「鸚緑さん!」

大きな池の近くにいるところを見つけた。池ではカイツブリが泳いでいた。

「何?」

「鸚緑さんが夜空さんを嫌う原因は、鸊鷉事件ですか!?」

鸚緑さんは否定しず、ただ驚いていた。

「……まさか、隊長がそんなこと知ってるなんてね。もしかして調べたの?」

笑っているようにも見えるけど、私には諦めが見えた。

「水華さんに聞きました」

「ふーん、あの子やっぱり他の子とは違うと思ってたけど……意外だったなぁ」

鸚緑さんは、緑色の髪を触るのをやめて前を向いた。

「そうだよ。死んだの、その事件でねぇ……私の友達が」

ここにはいない夜空さんを睨むような、憎むような目だった。

あの事件の日、ある重巡洋艦が興奮状態のラストによる激しい攻撃に襲われた。そこで、夜空さんが助けに行こうと言った。夜空さんがいた重巡洋艦は無傷だったけど、軽巡洋艦鳰湖は中破していて、水雷艇冠鳰は興奮状態のラストと戦えるほどの力はなかった。
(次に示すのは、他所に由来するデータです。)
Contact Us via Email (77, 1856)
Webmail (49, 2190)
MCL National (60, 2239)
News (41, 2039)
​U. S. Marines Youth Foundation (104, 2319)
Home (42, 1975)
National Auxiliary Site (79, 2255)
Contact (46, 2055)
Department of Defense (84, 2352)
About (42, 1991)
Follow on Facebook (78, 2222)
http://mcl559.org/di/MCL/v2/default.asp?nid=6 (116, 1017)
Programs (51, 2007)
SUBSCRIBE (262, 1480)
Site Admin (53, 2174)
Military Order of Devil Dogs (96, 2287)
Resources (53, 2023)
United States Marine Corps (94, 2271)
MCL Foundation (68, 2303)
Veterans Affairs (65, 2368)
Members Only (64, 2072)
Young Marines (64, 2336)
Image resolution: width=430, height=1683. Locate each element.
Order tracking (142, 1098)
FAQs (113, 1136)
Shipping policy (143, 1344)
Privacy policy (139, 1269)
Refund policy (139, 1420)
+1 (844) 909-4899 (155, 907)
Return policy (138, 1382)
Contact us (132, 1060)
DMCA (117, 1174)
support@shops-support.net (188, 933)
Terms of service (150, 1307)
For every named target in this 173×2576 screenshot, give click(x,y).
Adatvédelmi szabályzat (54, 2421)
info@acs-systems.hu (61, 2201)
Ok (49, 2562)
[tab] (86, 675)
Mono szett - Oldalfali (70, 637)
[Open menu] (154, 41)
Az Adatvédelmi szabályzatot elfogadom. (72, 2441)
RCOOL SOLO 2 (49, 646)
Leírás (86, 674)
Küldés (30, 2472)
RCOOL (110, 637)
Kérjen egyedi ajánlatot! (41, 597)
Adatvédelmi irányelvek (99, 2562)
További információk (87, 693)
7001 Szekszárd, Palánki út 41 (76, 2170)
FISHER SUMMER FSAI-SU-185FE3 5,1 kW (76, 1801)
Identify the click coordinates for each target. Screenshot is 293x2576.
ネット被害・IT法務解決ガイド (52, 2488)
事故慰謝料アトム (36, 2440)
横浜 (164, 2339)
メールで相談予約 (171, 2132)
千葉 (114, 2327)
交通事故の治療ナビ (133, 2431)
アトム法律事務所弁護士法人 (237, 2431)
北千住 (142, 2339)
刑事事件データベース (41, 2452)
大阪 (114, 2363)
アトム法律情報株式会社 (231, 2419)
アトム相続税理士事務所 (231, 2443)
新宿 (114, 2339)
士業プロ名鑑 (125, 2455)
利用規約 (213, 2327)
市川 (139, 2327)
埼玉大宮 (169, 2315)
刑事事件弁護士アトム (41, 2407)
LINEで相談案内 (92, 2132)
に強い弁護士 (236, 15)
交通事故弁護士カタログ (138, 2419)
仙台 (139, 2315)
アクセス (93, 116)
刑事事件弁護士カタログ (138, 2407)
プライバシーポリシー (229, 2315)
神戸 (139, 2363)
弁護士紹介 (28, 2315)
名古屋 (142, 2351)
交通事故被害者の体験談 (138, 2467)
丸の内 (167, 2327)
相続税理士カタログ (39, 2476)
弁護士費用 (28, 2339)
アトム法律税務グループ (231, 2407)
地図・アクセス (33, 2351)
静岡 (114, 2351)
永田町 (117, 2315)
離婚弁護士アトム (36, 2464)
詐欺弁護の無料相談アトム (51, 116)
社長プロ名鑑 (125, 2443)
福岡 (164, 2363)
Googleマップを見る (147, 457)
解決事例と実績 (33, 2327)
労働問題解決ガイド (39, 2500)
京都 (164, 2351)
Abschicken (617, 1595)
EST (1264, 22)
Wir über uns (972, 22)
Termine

ニ隻の艦長は戦えないので撤退するが、援軍も呼ぶと言った。それでも、夜空さんは間にあわないから三隻で助けに行こうと言った。最後は早くに助けないと死傷者が出るという意見に賛成し、三隻で助けに行くことになった。

三隻が接近した時、まず軽巡洋艦が攻撃を受けてしまった。次に、水雷艇がラストの攻撃を避けようとした。しかし、重武装でバランスが悪い冠鳰は転覆してしまった。

その後、突然ラストが通常に戻り、重巡洋艦は助かった。すぐに救援を要請し、助かった重巡洋艦は水雷艇を曳航した。しかし、軽巡洋艦は沈むのが早く、多くの人が助からなかった。助かった人は夜空さんがいた重巡洋艦に乗った。